CRÍTICA | O poder da argumentação

O filme impressiona pela atualidade, pois a sentença de cada um baseava-se muito mais em preconceitos

por Oscar D’Ambrosio

Saber argumentar pode ser mais importante do que ver aquilo que costumamos chamar de realidade. É o que prova o filme ‘12 Angry Men’ (‘Doze Homens e uma Sentença’), de 1957. Dirigido por Sidney Lumet e com Henry Fonda como destaque, a obra é uma adaptação para o cinema de texto para TV de Reginald Rose.

Filmado praticamente inteiro numa mesma sala, a obra mostra como 12 jurados decidem o destino de um jovem porto-riquenho acusado de ter matado o próprio pai. Todos eles conhecem a máxima “todo réu é considerado inocente até que se prove a sua culpa’, mas, inicialmente, onze votam pela condenação sem ter uma opinião fundamentada. Cabe ao jurado número 8 o sr. Davis, inserir a dúvida disso no grupo.

Num brilhante processo de argumentação, Davis começa a provar que as experiências pessoais e os preconceitos de cada um estavam levando a uma decisão injusta, sem base em fatos e provas. Assim, um a um, os jurados vão alterando a sua opinião, passando o veredito de culpado a inocente.

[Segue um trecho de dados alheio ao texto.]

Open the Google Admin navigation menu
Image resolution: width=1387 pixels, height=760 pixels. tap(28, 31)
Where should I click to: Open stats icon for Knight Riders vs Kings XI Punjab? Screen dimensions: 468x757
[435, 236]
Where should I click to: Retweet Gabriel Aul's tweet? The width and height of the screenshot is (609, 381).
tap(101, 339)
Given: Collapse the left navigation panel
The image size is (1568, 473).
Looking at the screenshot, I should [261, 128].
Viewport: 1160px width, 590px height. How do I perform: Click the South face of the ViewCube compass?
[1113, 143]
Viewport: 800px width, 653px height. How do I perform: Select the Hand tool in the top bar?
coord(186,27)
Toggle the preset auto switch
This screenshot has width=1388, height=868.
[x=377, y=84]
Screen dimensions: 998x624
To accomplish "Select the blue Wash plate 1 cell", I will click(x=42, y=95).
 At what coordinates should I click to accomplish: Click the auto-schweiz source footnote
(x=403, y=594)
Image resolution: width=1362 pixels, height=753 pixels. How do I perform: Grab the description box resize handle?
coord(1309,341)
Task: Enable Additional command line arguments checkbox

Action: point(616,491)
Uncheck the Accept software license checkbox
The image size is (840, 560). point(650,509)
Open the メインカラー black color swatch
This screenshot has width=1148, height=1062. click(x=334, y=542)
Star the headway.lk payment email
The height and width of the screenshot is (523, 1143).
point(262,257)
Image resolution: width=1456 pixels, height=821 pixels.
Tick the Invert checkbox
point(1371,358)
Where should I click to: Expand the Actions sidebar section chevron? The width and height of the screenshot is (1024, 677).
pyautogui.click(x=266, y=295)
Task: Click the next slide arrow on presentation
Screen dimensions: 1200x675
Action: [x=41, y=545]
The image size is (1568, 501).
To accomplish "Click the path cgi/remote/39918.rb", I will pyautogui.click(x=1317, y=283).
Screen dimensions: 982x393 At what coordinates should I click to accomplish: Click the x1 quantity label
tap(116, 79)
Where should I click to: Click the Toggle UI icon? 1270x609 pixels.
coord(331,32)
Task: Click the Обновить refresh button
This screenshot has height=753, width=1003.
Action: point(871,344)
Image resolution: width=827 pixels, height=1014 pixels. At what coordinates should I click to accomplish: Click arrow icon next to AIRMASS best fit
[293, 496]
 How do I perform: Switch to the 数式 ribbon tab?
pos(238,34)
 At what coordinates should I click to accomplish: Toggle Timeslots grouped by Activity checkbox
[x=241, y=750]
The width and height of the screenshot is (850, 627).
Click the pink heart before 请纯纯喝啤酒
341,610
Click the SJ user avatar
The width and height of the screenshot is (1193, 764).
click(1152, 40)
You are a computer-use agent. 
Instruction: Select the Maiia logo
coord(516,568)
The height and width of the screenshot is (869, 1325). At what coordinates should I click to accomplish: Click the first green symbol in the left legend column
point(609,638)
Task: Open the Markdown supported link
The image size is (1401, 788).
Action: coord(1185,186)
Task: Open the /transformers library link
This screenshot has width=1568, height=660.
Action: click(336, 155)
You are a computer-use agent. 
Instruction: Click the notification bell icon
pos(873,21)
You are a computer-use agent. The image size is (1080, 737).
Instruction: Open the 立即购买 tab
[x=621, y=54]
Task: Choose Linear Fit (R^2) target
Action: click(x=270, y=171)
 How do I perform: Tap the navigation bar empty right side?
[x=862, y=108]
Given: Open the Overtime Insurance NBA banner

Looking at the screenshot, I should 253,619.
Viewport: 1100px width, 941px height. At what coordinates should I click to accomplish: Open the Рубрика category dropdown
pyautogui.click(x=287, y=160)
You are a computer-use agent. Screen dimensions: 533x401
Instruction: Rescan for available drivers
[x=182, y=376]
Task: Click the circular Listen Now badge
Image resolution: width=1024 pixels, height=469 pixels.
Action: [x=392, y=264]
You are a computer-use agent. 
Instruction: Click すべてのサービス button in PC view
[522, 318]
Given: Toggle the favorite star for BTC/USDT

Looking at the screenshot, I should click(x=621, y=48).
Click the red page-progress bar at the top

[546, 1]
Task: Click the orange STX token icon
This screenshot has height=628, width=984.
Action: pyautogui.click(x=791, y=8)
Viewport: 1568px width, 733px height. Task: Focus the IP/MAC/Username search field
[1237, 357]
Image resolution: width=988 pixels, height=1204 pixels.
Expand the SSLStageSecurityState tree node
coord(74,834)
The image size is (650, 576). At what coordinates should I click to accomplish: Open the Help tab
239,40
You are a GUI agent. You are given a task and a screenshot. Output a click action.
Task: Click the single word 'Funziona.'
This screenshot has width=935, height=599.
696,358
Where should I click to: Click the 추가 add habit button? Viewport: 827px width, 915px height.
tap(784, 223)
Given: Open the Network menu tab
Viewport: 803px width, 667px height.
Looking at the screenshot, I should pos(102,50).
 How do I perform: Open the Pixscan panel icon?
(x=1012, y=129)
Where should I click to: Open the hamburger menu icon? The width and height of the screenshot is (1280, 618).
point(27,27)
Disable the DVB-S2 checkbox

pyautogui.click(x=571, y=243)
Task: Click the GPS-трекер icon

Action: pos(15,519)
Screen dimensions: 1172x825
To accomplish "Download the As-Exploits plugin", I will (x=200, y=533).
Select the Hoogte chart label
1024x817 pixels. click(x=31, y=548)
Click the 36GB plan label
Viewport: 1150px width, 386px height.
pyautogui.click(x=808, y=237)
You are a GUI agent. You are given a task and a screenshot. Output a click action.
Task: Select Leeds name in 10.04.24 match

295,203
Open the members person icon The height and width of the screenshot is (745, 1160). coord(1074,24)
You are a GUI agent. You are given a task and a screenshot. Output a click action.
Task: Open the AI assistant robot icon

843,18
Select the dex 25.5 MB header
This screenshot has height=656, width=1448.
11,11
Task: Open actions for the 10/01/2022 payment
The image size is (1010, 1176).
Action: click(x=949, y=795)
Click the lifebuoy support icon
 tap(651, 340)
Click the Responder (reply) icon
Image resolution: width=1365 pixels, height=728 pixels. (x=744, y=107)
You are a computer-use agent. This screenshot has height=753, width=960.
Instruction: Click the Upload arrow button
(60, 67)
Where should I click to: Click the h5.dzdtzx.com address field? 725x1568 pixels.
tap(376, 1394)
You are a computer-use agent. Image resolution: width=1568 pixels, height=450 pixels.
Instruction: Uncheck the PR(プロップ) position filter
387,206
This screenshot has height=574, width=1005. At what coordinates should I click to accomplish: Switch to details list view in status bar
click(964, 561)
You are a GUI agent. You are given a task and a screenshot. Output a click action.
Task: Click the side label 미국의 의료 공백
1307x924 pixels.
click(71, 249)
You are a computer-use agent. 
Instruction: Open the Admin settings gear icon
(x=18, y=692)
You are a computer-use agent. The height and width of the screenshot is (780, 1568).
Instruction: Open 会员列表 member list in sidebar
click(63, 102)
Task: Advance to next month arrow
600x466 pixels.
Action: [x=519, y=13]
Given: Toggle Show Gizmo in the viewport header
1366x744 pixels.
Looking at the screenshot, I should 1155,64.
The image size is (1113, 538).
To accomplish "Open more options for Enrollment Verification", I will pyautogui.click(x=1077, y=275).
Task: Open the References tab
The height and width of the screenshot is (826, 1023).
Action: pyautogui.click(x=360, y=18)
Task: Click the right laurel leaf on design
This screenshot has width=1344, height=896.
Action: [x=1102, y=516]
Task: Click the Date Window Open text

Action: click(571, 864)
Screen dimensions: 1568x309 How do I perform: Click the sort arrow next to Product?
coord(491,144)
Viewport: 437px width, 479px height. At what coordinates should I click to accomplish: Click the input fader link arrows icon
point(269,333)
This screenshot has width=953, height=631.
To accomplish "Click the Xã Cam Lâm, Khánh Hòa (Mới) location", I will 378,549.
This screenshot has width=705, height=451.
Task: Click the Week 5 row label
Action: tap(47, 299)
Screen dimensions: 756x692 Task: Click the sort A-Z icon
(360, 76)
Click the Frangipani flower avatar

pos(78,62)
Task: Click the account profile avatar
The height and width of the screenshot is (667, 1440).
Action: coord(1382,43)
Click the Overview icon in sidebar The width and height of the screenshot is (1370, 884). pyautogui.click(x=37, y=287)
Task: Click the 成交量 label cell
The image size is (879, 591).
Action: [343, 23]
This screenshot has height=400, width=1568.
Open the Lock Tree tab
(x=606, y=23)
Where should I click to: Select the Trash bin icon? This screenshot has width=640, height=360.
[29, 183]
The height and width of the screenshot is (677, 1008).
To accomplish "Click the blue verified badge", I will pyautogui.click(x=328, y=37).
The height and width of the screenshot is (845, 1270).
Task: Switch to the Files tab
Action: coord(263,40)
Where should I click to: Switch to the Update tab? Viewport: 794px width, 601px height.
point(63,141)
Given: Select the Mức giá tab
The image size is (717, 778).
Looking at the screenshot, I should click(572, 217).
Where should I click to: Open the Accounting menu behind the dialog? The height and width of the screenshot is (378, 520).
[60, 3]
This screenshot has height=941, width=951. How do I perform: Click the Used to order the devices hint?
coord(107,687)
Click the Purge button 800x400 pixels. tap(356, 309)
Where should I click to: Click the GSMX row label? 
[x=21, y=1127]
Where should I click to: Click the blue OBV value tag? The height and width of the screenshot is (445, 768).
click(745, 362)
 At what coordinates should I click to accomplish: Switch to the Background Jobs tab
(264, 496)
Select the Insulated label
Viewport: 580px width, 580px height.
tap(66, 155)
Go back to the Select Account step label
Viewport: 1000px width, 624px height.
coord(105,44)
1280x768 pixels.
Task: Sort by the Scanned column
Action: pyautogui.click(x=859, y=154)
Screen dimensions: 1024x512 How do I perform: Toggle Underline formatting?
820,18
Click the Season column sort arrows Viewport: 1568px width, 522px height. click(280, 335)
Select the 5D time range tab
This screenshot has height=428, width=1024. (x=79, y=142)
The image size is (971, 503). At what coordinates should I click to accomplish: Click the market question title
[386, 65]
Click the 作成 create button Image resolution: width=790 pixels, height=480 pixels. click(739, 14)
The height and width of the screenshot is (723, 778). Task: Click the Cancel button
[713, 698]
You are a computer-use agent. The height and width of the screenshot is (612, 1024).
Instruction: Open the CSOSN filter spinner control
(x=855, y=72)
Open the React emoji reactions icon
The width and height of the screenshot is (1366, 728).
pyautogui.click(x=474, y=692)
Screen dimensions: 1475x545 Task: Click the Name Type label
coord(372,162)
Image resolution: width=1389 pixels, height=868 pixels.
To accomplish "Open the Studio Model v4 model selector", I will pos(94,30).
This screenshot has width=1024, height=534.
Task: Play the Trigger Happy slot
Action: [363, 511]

O filme impressiona pela atualidade, pois a sentença de cada um baseava-se muito mais em preconceitos contra o imigrante latino do que em informações provadas por testemunhas ou por qualquer tipo de lógica. Existe ainda uma excelente versão para TV de 1997 com Jack Lemmon como protagonista. Ambas são imperdíveis para advogados e para todo aquele que deseja comprovar como uma boa argumentação é capaz de tudo!

Oscar D’Ambrosio, mestre em Artes Visuais e doutor em Educação, Arte e História da Cultura, é Gerente de Comunicação e Marketing da Faculdade de Ciências Médicas da Santa Casa de São Paulo.